### Exercise brief
Retype the part of the file system excerpt starting at "The EE for Adaptive" and ending at "the adaptive readahead.".
═══ Text excerpt ═══
The EE for Adaptive Predictive Reads data structure 204 contains the following exemplary parameters: RECORD_ADAPTIVE_ACCESS_PATTERN (which signifies if recording of access patterns is to be turned on for the file system object); APPLY_ADPATIVE_ACCESS_PATTERN_ENABLE_COUNT (which signifies the minimum count value above which adaptive readahead can take effect, in other words the <CUR_ACCESS_COUNT> value has to be greater than APPLY_ADAPTIVE_ACCESS_PATTERN_ENABLE_COUNT for adaptive readahead to take effect on a corresponding block in the file system object); and ADAPTIVE_ACCESS_TUPLE_MATRIX_OFFSET (which is the offset within the named data stream where the data structure ADAPTIVE_ACCESS_TUPLE_MATRIX[ ] is found).

In some embodiments, adjacent records in the data structure ADAPTIVE_ACCESS_TUPLE_MATRIX[ ] can be coalesced such that the coalesced records are subject to the adaptive readahead.

The portion 212 (pointed to by the EE for Prioritized Clients header structure 206) contains information regarding which clients have priority for accesses of the file system object. For example, certain clients may be identified as being low priority clients, while other clients are identified as high priority clients.

The portion 214 (pointed to by the EE for Backup header structure 207) contains the following example attributes: domain (of client), and time information. The time information specifies a time at which a backup operation for file system object(s) of the specified domain (client) are to be backed up with a higher priority than normally given for backup operations during business hours.

FIG. 3 is a flow diagram of a procedure associated with processing a read request. The procedure of FIG. 3 can be performed by the file system module 104 shown in FIG. 1. The file system module 104 receives (at 302) a request to read one or more portions of a file system object. In response to the request, the file system module 104 locates (at 304) the named data stream associated with the file system object. The file system module 104 then reads (at 306) the embedded enabler information in the named data stream.
═══ Data excerpts ═══
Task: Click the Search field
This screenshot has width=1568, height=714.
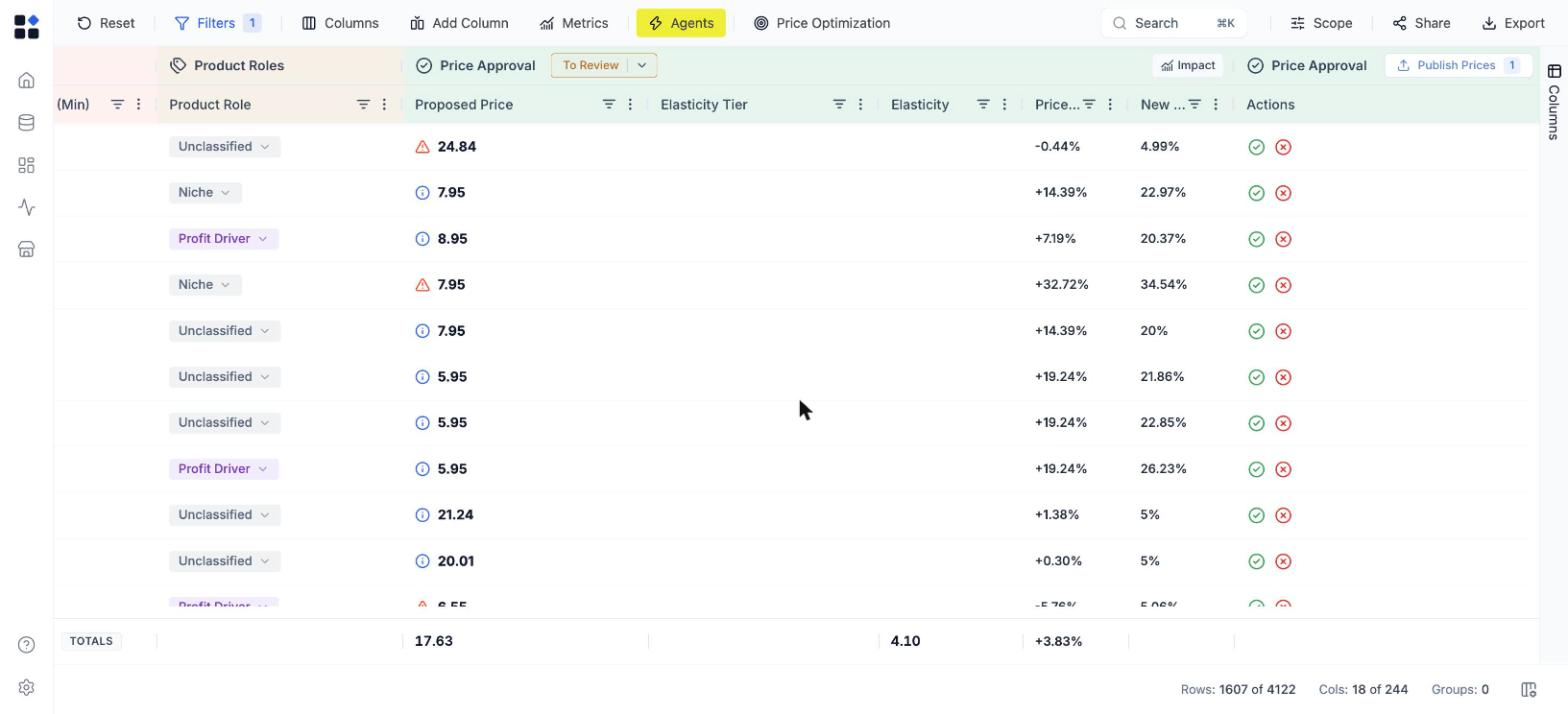Action: click(1174, 23)
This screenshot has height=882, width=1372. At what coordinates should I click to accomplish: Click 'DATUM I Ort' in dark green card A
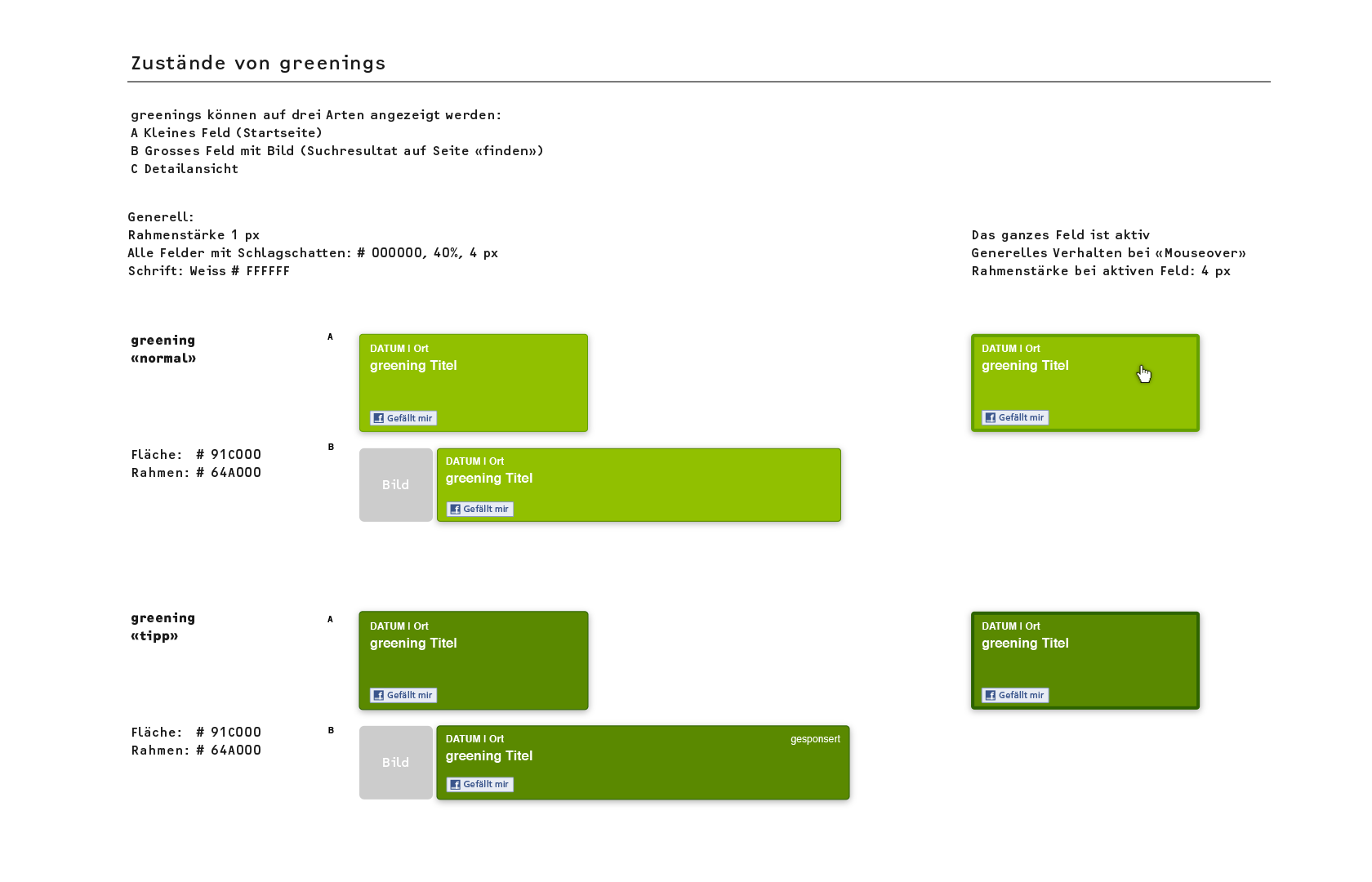399,626
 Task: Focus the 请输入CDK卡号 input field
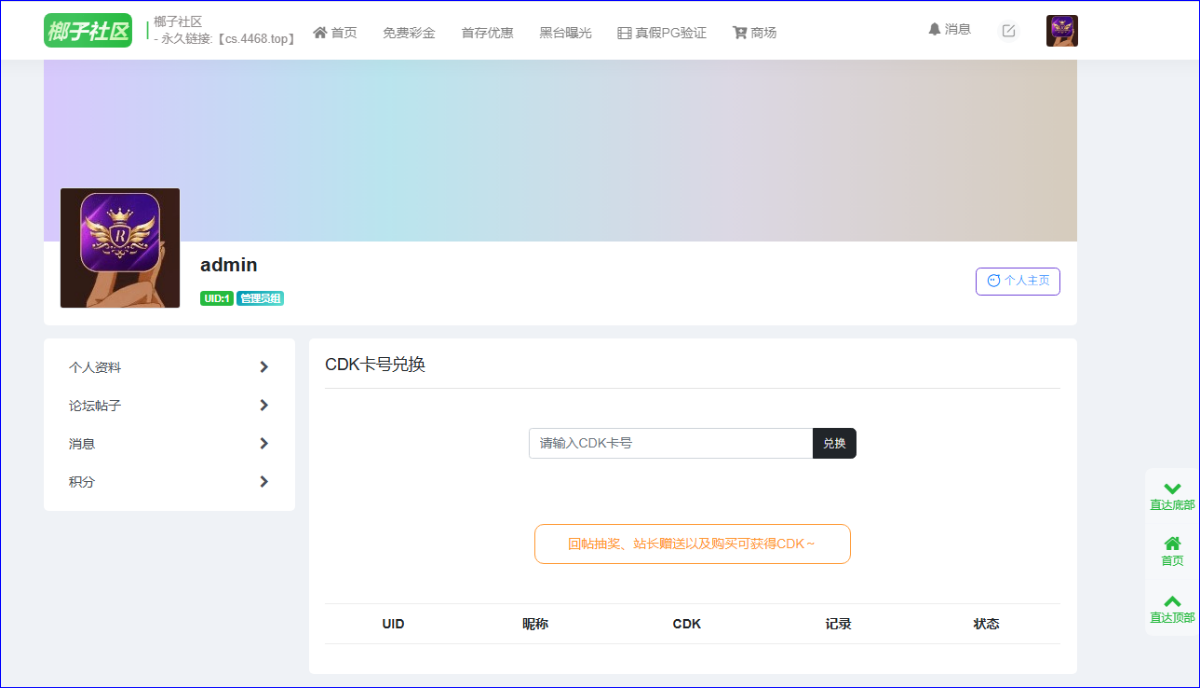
═══
### Exercise response
The EE for Adaptive Predictive Reads data structure 204 contains the following exemplary parameters: RECORD_ADAPTIVE_ACCESS_PATTERN (which signifies if recording of access patterns is to be turned on for the file system object); APPLY_ADPATIVE_ACCESS_PATTERN_ENABLE_COUNT (which signifies the minimum count value above which adaptive readahead can take effect, in other words the <CUR_ACCESS_COUNT> value has to be greater than APPLY_ADAPTIVE_ACCESS_PATTERN_ENABLE_COUNT for adaptive readahead to take effect on a corresponding block in the file system object); and ADAPTIVE_ACCESS_TUPLE_MATRIX_OFFSET (which is the offset within the named data stream where the data structure ADAPTIVE_ACCESS_TUPLE_MATRIX[ ] is found).

In some embodiments, adjacent records in the data structure ADAPTIVE_ACCESS_TUPLE_MATRIX[ ] can be coalesced such that the coalesced records are subject to the adaptive readahead.